Aim of the exercise.
Return each entry below without any alteration.

Collected data entries:
-*-

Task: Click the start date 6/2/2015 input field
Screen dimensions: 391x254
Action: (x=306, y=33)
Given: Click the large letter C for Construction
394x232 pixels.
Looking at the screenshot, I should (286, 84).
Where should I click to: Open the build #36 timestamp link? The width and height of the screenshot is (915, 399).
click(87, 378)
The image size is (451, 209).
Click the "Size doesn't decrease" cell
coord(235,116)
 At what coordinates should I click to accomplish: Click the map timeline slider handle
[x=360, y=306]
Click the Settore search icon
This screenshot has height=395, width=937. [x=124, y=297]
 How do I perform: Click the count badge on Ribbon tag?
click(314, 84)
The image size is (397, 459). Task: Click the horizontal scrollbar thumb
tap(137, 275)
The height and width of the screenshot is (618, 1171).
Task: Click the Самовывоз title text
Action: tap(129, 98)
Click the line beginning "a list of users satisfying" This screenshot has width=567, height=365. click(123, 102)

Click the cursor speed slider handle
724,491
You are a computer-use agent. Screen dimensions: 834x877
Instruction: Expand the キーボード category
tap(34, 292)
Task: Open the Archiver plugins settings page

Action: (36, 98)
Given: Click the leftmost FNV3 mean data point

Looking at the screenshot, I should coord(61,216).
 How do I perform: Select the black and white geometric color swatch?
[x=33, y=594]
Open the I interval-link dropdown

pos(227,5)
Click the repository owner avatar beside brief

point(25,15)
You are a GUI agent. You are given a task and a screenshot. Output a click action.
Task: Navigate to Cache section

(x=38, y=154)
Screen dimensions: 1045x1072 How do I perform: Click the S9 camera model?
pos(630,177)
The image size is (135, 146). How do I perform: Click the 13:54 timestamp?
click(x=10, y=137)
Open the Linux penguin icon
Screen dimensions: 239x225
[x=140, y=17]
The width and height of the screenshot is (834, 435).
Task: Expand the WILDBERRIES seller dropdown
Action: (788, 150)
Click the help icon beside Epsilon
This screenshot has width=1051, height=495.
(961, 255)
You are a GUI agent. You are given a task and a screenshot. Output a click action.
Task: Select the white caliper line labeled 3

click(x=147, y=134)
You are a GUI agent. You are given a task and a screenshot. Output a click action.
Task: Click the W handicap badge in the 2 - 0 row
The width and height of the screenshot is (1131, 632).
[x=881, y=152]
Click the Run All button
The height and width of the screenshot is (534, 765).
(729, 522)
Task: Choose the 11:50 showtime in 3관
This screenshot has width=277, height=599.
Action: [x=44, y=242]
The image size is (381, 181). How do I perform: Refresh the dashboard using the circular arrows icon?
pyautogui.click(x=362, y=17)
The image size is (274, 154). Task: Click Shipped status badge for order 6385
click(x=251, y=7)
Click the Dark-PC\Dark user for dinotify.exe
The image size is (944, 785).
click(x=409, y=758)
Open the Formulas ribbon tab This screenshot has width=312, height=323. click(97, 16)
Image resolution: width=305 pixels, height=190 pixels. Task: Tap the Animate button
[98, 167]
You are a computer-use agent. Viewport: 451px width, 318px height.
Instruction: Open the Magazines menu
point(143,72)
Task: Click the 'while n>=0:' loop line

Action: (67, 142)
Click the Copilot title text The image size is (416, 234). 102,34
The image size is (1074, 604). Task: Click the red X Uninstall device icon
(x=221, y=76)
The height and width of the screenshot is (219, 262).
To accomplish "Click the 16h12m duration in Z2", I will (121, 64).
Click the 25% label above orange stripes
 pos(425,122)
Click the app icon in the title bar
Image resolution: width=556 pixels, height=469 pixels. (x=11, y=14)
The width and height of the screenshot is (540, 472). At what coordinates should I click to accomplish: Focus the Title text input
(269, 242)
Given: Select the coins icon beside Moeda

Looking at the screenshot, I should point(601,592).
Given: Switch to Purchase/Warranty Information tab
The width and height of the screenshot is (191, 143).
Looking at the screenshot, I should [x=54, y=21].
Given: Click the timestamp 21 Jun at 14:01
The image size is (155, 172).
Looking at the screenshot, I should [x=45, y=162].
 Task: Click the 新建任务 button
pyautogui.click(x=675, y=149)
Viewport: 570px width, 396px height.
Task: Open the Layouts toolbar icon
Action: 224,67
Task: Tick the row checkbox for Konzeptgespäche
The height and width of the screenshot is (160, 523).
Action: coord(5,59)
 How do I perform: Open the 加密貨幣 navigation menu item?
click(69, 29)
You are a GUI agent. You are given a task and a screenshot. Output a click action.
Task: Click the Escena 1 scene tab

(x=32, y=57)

-*-

Result of the exercise.
Task: Click the start date 6/2/2015 input field
Screen dimensions: 391x254
Action: (x=306, y=33)
Given: Click the large letter C for Construction
394x232 pixels.
Looking at the screenshot, I should (286, 84).
Where should I click to: Open the build #36 timestamp link? The width and height of the screenshot is (915, 399).
click(87, 378)
The image size is (451, 209).
Click the "Size doesn't decrease" cell
coord(235,116)
 At what coordinates should I click to accomplish: Click the map timeline slider handle
[x=360, y=306]
Click the Settore search icon
This screenshot has height=395, width=937. [x=124, y=297]
 How do I perform: Click the count badge on Ribbon tag?
click(314, 84)
The image size is (397, 459). Task: Click the horizontal scrollbar thumb
tap(137, 275)
The height and width of the screenshot is (618, 1171).
Task: Click the Самовывоз title text
Action: tap(129, 98)
Click the line beginning "a list of users satisfying" This screenshot has width=567, height=365. click(123, 102)

Click the cursor speed slider handle
724,491
You are a computer-use agent. Screen dimensions: 834x877
Instruction: Expand the キーボード category
tap(34, 292)
Task: Open the Archiver plugins settings page

Action: (36, 98)
Given: Click the leftmost FNV3 mean data point

Looking at the screenshot, I should coord(61,216).
 How do I perform: Select the black and white geometric color swatch?
[x=33, y=594]
Open the I interval-link dropdown

pos(227,5)
Click the repository owner avatar beside brief

point(25,15)
You are a GUI agent. You are given a task and a screenshot. Output a click action.
Task: Navigate to Cache section

(x=38, y=154)
Screen dimensions: 1045x1072 How do I perform: Click the S9 camera model?
pos(630,177)
The image size is (135, 146). How do I perform: Click the 13:54 timestamp?
click(x=10, y=137)
Open the Linux penguin icon
Screen dimensions: 239x225
[x=140, y=17]
The width and height of the screenshot is (834, 435).
Task: Expand the WILDBERRIES seller dropdown
Action: (788, 150)
Click the help icon beside Epsilon
This screenshot has width=1051, height=495.
(961, 255)
You are a GUI agent. You are given a task and a screenshot. Output a click action.
Task: Select the white caliper line labeled 3

click(x=147, y=134)
You are a GUI agent. You are given a task and a screenshot. Output a click action.
Task: Click the W handicap badge in the 2 - 0 row
The width and height of the screenshot is (1131, 632).
[x=881, y=152]
Click the Run All button
The height and width of the screenshot is (534, 765).
(729, 522)
Task: Choose the 11:50 showtime in 3관
This screenshot has width=277, height=599.
Action: [x=44, y=242]
The image size is (381, 181). How do I perform: Refresh the dashboard using the circular arrows icon?
pyautogui.click(x=362, y=17)
The image size is (274, 154). Task: Click Shipped status badge for order 6385
click(x=251, y=7)
Click the Dark-PC\Dark user for dinotify.exe
The image size is (944, 785).
click(x=409, y=758)
Open the Formulas ribbon tab This screenshot has width=312, height=323. click(97, 16)
Image resolution: width=305 pixels, height=190 pixels. Task: Tap the Animate button
[98, 167]
You are a computer-use agent. Viewport: 451px width, 318px height.
Instruction: Open the Magazines menu
point(143,72)
Task: Click the 'while n>=0:' loop line

Action: (67, 142)
Click the Copilot title text The image size is (416, 234). 102,34
The image size is (1074, 604). Task: Click the red X Uninstall device icon
(x=221, y=76)
The height and width of the screenshot is (219, 262).
To accomplish "Click the 16h12m duration in Z2", I will (121, 64).
Click the 25% label above orange stripes
 pos(425,122)
Click the app icon in the title bar
Image resolution: width=556 pixels, height=469 pixels. (x=11, y=14)
The width and height of the screenshot is (540, 472). At what coordinates should I click to accomplish: Focus the Title text input
(269, 242)
Given: Select the coins icon beside Moeda

Looking at the screenshot, I should point(601,592).
Given: Switch to Purchase/Warranty Information tab
The width and height of the screenshot is (191, 143).
Looking at the screenshot, I should [x=54, y=21].
Given: Click the timestamp 21 Jun at 14:01
The image size is (155, 172).
Looking at the screenshot, I should [x=45, y=162].
 Task: Click the 新建任务 button
pyautogui.click(x=675, y=149)
Viewport: 570px width, 396px height.
Task: Open the Layouts toolbar icon
Action: 224,67
Task: Tick the row checkbox for Konzeptgespäche
The height and width of the screenshot is (160, 523).
Action: coord(5,59)
 How do I perform: Open the 加密貨幣 navigation menu item?
click(69, 29)
You are a GUI agent. You are given a task and a screenshot. Output a click action.
Task: Click the Escena 1 scene tab

(x=32, y=57)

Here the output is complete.